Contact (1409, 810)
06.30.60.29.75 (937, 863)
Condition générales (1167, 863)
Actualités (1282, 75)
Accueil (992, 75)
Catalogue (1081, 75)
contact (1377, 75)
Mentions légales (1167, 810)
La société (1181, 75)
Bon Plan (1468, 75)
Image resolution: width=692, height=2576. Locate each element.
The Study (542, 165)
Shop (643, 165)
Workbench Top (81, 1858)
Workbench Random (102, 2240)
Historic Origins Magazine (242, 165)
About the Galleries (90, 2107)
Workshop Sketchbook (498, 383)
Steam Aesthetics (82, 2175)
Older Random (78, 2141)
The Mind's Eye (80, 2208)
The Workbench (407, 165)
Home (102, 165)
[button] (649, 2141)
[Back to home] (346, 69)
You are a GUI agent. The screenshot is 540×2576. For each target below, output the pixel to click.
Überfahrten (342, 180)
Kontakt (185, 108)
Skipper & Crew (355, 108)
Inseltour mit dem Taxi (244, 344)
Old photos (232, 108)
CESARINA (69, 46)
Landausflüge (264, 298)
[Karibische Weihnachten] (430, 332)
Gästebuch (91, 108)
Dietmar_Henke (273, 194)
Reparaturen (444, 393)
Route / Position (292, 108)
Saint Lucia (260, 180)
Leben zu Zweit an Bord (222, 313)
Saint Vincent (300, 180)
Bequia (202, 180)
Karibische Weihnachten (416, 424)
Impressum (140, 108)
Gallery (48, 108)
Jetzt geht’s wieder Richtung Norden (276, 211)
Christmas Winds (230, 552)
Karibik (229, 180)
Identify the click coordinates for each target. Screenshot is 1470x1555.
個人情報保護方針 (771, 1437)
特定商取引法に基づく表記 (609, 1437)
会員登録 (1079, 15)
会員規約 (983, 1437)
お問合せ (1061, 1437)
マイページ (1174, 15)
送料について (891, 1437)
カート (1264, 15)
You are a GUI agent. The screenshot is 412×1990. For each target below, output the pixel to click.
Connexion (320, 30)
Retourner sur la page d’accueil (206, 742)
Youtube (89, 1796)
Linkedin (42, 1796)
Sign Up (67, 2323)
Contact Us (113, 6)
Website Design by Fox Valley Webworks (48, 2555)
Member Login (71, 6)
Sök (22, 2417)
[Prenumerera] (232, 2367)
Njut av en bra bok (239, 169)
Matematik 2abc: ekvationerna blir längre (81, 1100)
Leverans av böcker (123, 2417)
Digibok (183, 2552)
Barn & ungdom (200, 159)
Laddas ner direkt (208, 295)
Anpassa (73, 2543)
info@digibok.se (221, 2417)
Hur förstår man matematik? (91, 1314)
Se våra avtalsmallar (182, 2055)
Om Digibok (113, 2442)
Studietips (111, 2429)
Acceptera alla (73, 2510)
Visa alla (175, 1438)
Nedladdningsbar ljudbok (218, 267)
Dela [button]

------------------------------------------------------------------------

A reply that repeats all the data exactly is required.

**Reply**
Contact (1409, 810)
06.30.60.29.75 (937, 863)
Condition générales (1167, 863)
Actualités (1282, 75)
Accueil (992, 75)
Catalogue (1081, 75)
contact (1377, 75)
Mentions légales (1167, 810)
La société (1181, 75)
Bon Plan (1468, 75)
Image resolution: width=692, height=2576. Locate each element.
The Study (542, 165)
Shop (643, 165)
Workbench Top (81, 1858)
Workbench Random (102, 2240)
Historic Origins Magazine (242, 165)
About the Galleries (90, 2107)
Workshop Sketchbook (498, 383)
Steam Aesthetics (82, 2175)
Older Random (78, 2141)
The Mind's Eye (80, 2208)
The Workbench (407, 165)
Home (102, 165)
[button] (649, 2141)
[Back to home] (346, 69)
You are a GUI agent. The screenshot is 540×2576. For each target below, output the pixel to click.
Überfahrten (342, 180)
Kontakt (185, 108)
Skipper & Crew (355, 108)
Inseltour mit dem Taxi (244, 344)
Old photos (232, 108)
CESARINA (69, 46)
Landausflüge (264, 298)
[Karibische Weihnachten] (430, 332)
Gästebuch (91, 108)
Dietmar_Henke (273, 194)
Reparaturen (444, 393)
Route / Position (292, 108)
Saint Lucia (260, 180)
Leben zu Zweit an Bord (222, 313)
Saint Vincent (300, 180)
Bequia (202, 180)
Karibische Weihnachten (416, 424)
Impressum (140, 108)
Gallery (48, 108)
Jetzt geht’s wieder Richtung Norden (276, 211)
Christmas Winds (230, 552)
Karibik (229, 180)
Identify the click coordinates for each target. Screenshot is 1470x1555.
個人情報保護方針 (771, 1437)
特定商取引法に基づく表記 (609, 1437)
会員登録 (1079, 15)
会員規約 (983, 1437)
お問合せ (1061, 1437)
マイページ (1174, 15)
送料について (891, 1437)
カート (1264, 15)
You are a GUI agent. The screenshot is 412×1990. For each target below, output the pixel to click.
Connexion (320, 30)
Retourner sur la page d’accueil (206, 742)
Youtube (89, 1796)
Linkedin (42, 1796)
Sign Up (67, 2323)
Contact Us (113, 6)
Website Design by Fox Valley Webworks (48, 2555)
Member Login (71, 6)
Sök (22, 2417)
[Prenumerera] (232, 2367)
Njut av en bra bok (239, 169)
Matematik 2abc: ekvationerna blir längre (81, 1100)
Leverans av böcker (123, 2417)
Digibok (183, 2552)
Barn & ungdom (200, 159)
Laddas ner direkt (208, 295)
Anpassa (73, 2543)
info@digibok.se (221, 2417)
Hur förstår man matematik? (91, 1314)
Se våra avtalsmallar (182, 2055)
Om Digibok (113, 2442)
Studietips (111, 2429)
Acceptera alla (73, 2510)
Visa alla (175, 1438)
Nedladdningsbar ljudbok (218, 267)
Dela [button]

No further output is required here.